## Your objective
All lines from the one that mentions "616x360 pixels." through the last of the entries below must be copied exactly, with both ends kept.

## Source data
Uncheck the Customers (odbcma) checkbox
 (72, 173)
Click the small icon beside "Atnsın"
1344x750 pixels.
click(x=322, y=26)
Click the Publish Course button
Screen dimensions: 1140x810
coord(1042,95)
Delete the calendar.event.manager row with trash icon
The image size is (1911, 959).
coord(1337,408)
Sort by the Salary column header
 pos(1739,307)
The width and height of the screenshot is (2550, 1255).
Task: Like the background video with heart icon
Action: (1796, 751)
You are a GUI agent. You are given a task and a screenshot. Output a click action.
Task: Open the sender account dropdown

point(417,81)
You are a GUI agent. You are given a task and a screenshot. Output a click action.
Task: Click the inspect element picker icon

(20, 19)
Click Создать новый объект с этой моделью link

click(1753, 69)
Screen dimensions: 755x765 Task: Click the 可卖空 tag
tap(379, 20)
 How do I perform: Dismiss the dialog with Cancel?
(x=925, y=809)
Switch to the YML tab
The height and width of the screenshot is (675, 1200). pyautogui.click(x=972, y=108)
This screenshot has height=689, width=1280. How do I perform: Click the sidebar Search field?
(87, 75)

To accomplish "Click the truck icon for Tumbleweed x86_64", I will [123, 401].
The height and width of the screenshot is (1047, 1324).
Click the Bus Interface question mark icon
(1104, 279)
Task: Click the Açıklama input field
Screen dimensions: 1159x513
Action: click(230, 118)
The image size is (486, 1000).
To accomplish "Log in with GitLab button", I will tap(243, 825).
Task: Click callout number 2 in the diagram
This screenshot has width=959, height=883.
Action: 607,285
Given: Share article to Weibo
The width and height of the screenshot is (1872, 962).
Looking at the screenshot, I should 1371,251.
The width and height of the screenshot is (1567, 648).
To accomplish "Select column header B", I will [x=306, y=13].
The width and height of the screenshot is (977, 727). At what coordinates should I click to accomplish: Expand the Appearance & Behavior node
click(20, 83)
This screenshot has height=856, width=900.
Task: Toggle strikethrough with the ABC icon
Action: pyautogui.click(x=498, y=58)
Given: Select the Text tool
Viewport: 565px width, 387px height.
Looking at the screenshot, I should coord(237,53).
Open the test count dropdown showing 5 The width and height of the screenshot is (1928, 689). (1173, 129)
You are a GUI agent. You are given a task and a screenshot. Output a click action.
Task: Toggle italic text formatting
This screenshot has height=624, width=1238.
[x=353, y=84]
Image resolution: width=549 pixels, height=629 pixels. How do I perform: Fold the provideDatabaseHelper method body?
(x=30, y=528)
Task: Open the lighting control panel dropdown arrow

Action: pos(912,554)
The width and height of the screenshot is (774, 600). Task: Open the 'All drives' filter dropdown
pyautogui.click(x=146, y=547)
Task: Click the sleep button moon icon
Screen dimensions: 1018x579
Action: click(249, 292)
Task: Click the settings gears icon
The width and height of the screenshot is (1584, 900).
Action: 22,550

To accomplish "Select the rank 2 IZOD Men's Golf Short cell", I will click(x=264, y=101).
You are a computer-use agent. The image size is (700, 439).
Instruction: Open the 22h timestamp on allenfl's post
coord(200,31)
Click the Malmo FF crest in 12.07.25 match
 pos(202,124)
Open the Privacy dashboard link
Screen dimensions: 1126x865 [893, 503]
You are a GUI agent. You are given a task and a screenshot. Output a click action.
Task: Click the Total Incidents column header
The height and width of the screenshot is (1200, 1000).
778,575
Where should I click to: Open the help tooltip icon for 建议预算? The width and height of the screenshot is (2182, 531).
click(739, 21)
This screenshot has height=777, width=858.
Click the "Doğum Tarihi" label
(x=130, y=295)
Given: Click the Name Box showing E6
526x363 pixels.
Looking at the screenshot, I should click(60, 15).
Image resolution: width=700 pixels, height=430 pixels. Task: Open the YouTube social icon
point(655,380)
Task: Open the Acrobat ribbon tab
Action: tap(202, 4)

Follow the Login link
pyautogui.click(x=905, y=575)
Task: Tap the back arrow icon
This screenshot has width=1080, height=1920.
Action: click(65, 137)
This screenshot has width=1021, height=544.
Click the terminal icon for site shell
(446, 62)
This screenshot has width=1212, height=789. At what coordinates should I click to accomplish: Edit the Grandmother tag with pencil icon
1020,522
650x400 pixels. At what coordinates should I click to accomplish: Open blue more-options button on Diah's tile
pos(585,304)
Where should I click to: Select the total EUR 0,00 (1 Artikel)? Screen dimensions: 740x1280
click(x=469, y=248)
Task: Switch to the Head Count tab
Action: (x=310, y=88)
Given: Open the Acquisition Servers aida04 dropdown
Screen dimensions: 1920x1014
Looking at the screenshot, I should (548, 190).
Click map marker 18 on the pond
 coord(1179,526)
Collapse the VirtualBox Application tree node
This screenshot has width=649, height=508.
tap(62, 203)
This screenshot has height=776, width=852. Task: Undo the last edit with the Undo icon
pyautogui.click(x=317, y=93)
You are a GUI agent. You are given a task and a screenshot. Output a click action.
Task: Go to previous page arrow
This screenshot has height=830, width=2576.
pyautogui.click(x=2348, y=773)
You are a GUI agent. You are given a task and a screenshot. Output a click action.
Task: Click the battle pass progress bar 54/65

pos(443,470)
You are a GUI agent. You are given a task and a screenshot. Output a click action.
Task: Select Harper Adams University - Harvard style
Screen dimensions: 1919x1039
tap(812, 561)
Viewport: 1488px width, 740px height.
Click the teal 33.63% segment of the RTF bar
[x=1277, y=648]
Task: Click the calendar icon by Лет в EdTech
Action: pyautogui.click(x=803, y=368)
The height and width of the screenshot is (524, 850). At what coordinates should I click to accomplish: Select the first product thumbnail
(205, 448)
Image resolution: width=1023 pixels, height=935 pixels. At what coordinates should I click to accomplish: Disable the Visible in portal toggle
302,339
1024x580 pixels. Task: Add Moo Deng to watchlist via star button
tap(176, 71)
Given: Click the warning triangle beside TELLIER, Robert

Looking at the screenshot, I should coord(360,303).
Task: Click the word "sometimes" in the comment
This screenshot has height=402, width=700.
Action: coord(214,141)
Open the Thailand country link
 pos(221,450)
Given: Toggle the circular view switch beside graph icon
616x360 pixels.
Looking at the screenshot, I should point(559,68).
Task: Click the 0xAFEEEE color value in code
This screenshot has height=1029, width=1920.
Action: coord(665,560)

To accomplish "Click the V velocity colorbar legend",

## Exercise output
616x360 pixels.
Looking at the screenshot, I should point(559,68).
Task: Click the 0xAFEEEE color value in code
This screenshot has height=1029, width=1920.
Action: coord(665,560)

To accomplish "Click the V velocity colorbar legend",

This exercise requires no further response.